## ACTIVITY
Using the listing below, extract each line that has the word "will" in it.

## EXTRACTED MATERIAL
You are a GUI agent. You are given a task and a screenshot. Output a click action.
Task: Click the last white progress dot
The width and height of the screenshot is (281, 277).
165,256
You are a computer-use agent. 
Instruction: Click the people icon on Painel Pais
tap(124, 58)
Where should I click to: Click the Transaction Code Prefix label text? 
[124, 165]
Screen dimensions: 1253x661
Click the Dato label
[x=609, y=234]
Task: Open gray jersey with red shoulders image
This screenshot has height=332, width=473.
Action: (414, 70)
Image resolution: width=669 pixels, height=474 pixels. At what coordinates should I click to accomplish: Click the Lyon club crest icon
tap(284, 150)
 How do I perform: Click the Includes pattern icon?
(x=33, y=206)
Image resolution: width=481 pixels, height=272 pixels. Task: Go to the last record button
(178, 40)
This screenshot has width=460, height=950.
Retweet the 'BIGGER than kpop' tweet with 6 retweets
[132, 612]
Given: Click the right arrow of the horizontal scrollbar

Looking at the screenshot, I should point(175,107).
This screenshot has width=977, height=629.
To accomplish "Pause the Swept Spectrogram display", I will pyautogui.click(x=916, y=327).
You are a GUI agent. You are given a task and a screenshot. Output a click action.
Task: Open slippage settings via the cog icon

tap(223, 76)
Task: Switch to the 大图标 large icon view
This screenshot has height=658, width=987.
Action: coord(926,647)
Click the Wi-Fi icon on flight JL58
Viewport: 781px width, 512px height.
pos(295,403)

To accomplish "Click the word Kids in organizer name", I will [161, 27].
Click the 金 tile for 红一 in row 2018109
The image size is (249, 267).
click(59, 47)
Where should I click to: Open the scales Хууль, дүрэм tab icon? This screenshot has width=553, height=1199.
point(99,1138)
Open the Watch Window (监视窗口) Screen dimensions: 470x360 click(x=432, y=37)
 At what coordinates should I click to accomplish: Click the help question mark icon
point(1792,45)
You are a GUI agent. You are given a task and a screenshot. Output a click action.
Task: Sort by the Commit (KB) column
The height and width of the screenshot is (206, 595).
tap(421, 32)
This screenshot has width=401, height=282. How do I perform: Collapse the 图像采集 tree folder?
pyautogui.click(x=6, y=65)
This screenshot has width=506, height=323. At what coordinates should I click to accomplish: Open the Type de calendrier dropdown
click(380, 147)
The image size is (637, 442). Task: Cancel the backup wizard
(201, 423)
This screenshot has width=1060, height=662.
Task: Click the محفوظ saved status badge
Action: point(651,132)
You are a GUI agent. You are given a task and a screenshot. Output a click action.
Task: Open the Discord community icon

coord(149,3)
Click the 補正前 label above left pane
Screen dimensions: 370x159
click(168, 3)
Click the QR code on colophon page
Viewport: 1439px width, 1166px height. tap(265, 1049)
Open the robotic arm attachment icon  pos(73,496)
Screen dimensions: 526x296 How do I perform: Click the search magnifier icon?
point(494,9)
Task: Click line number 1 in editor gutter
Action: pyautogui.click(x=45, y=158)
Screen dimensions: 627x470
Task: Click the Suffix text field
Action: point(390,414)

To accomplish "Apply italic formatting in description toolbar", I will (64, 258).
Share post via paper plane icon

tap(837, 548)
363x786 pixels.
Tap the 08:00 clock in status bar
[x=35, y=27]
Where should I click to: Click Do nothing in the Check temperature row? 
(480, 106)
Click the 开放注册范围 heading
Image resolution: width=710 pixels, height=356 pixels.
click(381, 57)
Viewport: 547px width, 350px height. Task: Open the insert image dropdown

## RESULT OF THIS EXERCISE
To accomplish "Pause the Swept Spectrogram display", I will pyautogui.click(x=916, y=327).
To accomplish "Click the word Kids in organizer name", I will [161, 27].
To accomplish "Apply italic formatting in description toolbar", I will (64, 258).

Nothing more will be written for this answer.